A central element of the official POW story is that of torture. Dissenting POWs submits new and little known information about this narrative and says "[p]ostwar studies raised serious questions about the claims". It points out that the most oft-cited "record" of torture is "the memories of the prisoners themselves", which for the hardcore loyalists is colored by their "own self-interest in maintaining...the hero-prisoner-at-war narrative." Even looking at those memories, "[a]lmost all accounts agree that there was no torture after 1969". Prior to that, some of those captured said they were tortured, some say they weren't and most "remained silent on the issue." It also notes that knowledgeable Vietnamese have "always denied using torture". Even with all the political changes in Vietnam, the defections and emigration over the years to the U.S. and other countries, "no former guards or prison administrators have corroborated the charges of the former POWs." In 2008, the London Times interviewed Tran Trong Duyet, the former director of Hỏa Lò Prison, about former POW and U.S. Senator John McCain who described being tortured as a captive. Duyet said, "He was very brave, very manly, he dared to argue with me and he was very intelligent." But he also said, "I never tortured or mistreated the POWs and nor did my staff.... it’s not as if they had important information we needed to extract." The Times also interviewed Nguyen Tien Tran, another director at the prison, who confirmed Duyet's story: “We had a clear code of taking care of the injured. We did our best to patch McCain up and he was treated by a good doctor. Why would he say that he was tortured?"

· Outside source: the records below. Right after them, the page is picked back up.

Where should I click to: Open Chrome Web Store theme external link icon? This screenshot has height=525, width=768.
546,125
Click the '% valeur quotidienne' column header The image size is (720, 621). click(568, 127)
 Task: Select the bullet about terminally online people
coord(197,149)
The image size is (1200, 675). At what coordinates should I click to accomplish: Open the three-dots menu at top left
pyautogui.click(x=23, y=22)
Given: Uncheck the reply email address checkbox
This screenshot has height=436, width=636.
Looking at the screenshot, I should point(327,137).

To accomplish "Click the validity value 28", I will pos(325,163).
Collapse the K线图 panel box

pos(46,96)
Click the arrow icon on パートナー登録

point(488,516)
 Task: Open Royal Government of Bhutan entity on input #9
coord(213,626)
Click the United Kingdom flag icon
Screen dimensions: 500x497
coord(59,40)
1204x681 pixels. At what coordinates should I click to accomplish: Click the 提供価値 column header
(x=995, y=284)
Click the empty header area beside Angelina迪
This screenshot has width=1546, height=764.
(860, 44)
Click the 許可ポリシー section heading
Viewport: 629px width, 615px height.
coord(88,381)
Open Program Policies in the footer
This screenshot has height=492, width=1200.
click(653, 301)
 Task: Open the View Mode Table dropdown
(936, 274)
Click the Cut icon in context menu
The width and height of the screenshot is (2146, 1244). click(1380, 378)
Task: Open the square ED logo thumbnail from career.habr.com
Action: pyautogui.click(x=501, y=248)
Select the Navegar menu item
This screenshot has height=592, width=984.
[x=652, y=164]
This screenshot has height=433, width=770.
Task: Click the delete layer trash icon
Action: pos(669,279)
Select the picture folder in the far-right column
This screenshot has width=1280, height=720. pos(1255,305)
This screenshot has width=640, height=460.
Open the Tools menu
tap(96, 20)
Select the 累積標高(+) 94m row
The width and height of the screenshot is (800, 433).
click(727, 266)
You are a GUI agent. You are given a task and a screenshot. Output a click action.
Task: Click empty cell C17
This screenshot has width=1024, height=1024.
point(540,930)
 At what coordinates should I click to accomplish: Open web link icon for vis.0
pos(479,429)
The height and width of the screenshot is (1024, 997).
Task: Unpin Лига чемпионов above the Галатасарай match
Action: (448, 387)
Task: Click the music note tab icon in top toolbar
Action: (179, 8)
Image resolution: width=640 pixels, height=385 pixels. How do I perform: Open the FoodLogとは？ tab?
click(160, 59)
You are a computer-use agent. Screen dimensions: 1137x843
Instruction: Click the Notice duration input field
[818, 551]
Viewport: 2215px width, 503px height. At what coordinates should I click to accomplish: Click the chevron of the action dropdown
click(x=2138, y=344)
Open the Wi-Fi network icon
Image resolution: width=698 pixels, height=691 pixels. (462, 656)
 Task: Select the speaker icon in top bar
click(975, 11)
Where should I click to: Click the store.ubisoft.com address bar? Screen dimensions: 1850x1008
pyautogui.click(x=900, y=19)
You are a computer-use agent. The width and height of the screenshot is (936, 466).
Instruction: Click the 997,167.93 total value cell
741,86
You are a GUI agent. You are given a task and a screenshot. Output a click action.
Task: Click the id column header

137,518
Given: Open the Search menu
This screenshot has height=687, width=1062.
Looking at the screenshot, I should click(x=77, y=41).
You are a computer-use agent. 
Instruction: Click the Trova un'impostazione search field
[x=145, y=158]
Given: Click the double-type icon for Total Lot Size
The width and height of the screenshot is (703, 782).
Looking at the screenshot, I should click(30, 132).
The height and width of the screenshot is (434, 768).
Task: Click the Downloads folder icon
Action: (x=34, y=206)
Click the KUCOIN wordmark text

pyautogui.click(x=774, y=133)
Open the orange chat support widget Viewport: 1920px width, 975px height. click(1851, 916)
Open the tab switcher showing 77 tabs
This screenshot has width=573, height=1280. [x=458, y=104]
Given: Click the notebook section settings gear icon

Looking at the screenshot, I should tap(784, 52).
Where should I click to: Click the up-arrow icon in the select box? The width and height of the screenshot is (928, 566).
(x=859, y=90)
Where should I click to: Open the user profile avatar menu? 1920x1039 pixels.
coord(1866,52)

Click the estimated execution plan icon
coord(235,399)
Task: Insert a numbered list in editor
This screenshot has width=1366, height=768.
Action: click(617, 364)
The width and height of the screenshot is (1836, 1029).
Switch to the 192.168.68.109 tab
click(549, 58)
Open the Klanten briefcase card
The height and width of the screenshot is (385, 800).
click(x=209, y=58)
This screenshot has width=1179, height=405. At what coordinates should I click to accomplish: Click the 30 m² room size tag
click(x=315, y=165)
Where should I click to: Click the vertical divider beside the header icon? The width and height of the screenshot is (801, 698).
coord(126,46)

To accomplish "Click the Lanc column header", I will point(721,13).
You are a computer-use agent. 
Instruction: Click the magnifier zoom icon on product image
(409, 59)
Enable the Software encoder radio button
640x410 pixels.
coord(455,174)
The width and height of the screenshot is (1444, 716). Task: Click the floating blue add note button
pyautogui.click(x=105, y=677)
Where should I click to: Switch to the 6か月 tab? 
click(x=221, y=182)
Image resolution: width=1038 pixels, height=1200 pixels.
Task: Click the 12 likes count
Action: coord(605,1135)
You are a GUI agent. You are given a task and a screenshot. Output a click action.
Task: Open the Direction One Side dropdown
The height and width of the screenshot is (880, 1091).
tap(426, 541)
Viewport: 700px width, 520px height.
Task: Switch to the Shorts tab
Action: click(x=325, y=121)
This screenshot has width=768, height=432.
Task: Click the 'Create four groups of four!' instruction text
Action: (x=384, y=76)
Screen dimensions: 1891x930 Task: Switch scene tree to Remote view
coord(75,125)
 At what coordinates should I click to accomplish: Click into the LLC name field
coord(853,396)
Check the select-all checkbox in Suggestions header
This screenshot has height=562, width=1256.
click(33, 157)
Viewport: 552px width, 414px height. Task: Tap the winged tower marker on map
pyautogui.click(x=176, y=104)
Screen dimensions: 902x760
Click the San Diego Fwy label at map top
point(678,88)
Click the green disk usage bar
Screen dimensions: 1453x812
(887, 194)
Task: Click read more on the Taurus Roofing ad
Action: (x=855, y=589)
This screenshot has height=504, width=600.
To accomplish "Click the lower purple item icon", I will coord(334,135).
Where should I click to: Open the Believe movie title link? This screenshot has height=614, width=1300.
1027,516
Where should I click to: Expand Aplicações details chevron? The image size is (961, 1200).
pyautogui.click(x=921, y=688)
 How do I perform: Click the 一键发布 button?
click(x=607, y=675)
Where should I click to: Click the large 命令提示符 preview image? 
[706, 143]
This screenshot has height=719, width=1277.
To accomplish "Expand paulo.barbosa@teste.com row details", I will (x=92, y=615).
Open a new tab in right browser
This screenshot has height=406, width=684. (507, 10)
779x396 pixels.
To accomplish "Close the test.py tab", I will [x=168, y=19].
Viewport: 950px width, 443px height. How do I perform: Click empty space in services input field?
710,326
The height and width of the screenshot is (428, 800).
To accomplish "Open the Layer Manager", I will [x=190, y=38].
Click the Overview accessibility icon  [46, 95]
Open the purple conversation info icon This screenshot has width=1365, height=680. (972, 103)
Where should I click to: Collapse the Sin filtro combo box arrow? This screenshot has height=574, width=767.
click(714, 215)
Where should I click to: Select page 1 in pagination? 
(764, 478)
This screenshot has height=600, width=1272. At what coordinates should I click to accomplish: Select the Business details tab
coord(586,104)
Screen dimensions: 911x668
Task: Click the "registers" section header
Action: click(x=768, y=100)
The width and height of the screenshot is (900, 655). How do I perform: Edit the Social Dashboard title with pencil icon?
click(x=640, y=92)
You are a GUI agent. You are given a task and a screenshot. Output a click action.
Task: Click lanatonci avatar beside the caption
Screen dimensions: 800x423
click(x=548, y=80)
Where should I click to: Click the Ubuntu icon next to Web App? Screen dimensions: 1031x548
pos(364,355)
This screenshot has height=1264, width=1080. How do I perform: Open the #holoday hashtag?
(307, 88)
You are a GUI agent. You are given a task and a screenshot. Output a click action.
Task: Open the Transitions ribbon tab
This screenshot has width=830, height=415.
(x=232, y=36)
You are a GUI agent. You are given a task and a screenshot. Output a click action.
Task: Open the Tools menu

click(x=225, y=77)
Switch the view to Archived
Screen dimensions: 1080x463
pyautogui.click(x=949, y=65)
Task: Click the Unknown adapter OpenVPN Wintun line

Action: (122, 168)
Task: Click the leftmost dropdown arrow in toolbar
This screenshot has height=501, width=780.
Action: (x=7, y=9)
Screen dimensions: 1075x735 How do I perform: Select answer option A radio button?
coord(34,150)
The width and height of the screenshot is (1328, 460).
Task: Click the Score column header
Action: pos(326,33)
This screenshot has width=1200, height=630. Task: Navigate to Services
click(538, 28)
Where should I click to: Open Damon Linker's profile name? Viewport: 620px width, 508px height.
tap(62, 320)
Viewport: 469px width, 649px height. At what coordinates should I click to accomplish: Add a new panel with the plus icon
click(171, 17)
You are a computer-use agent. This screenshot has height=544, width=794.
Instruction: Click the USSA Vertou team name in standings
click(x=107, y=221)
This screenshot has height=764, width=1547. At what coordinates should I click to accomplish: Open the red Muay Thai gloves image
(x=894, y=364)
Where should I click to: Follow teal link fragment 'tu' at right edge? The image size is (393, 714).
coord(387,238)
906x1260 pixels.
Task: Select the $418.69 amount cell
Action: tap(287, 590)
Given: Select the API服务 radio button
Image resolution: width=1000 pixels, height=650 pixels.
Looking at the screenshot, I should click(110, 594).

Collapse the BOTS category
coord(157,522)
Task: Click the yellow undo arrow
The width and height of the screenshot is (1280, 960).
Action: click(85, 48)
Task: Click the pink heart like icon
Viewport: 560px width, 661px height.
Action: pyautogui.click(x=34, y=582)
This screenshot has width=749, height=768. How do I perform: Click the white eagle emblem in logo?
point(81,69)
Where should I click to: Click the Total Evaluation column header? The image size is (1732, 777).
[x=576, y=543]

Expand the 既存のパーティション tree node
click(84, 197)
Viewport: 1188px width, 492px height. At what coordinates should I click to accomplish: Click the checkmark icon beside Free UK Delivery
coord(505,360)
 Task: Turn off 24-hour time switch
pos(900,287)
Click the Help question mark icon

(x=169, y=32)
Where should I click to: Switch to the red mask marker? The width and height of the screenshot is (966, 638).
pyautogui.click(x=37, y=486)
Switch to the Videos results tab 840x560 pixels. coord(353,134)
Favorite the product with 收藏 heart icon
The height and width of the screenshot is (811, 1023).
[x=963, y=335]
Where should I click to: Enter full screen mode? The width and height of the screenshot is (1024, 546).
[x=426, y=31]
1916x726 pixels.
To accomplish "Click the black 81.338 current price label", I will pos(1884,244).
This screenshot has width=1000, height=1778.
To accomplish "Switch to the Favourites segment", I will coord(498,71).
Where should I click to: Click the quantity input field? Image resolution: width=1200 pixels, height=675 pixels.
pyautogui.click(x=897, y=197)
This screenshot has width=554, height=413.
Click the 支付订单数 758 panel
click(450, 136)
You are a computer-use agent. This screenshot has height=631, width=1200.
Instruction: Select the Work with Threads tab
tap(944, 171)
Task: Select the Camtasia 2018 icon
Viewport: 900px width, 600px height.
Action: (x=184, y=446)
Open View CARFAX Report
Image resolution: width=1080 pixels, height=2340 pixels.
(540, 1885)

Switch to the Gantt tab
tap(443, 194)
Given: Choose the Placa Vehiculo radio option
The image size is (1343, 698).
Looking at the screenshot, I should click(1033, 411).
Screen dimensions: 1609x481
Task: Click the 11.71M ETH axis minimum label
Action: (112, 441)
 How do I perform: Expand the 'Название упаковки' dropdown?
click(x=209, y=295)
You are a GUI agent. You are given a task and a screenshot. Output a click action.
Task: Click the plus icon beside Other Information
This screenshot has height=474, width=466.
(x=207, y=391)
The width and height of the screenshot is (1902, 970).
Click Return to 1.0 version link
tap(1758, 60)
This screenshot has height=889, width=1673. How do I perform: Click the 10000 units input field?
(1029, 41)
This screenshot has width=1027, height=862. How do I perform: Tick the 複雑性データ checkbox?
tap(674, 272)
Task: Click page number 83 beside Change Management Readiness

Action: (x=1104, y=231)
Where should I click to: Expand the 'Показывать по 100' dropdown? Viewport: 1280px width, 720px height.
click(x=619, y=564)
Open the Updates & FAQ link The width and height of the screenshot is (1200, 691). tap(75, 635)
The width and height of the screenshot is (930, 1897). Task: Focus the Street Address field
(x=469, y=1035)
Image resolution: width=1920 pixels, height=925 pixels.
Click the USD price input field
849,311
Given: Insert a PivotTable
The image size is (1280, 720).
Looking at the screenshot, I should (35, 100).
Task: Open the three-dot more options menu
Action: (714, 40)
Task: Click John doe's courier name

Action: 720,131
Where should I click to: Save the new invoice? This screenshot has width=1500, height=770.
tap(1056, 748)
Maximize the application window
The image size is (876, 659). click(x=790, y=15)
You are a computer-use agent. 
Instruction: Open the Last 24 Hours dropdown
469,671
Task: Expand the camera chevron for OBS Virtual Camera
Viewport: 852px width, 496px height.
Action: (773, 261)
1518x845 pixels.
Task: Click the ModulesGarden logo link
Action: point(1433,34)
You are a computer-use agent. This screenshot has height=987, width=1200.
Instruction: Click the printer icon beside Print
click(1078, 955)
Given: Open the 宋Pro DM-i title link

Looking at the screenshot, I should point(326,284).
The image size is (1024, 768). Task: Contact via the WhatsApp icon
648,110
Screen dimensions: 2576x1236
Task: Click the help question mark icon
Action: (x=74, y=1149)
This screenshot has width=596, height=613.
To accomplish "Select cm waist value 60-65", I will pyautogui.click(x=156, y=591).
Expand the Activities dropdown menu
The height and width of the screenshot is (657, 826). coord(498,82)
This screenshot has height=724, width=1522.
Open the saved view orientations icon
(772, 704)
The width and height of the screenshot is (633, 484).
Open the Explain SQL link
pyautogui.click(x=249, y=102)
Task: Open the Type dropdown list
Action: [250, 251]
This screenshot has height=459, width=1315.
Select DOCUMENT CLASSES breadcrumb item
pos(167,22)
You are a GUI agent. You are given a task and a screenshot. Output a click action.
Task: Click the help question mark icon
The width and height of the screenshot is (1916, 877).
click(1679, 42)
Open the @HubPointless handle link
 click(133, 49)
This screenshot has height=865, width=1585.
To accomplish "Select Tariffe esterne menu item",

Dissenting POWs notes that although official accounts argued that it was torture that coerced some POWs into making antiwar statements and broadcasts, none of the dissidents singled out upon their return reported being tortured. In fact, the group of enlisted ground troops and helicopter crews captured in South Vietnam were, if anything, "even more opposed to the war despite not having been tortured".

In 1975, Amnesty International reported that when the POWs arrived at Clark Air Base in the Philippines in 1973, their condition was "really good. That applies to their mental, physical and dental conditions." Although it also noted, "That a man was relatively healthy in 1973 does not prove that he was not tortured in 1969." POW Gene Wilber, who was shot down as a 38 year old senior officer and air squadron commander with a leaders knowledge of battle plans and tactics. Wilber described his treatment as "not very kind" but said he "was not physically beaten" or treated badly the way some others had "described".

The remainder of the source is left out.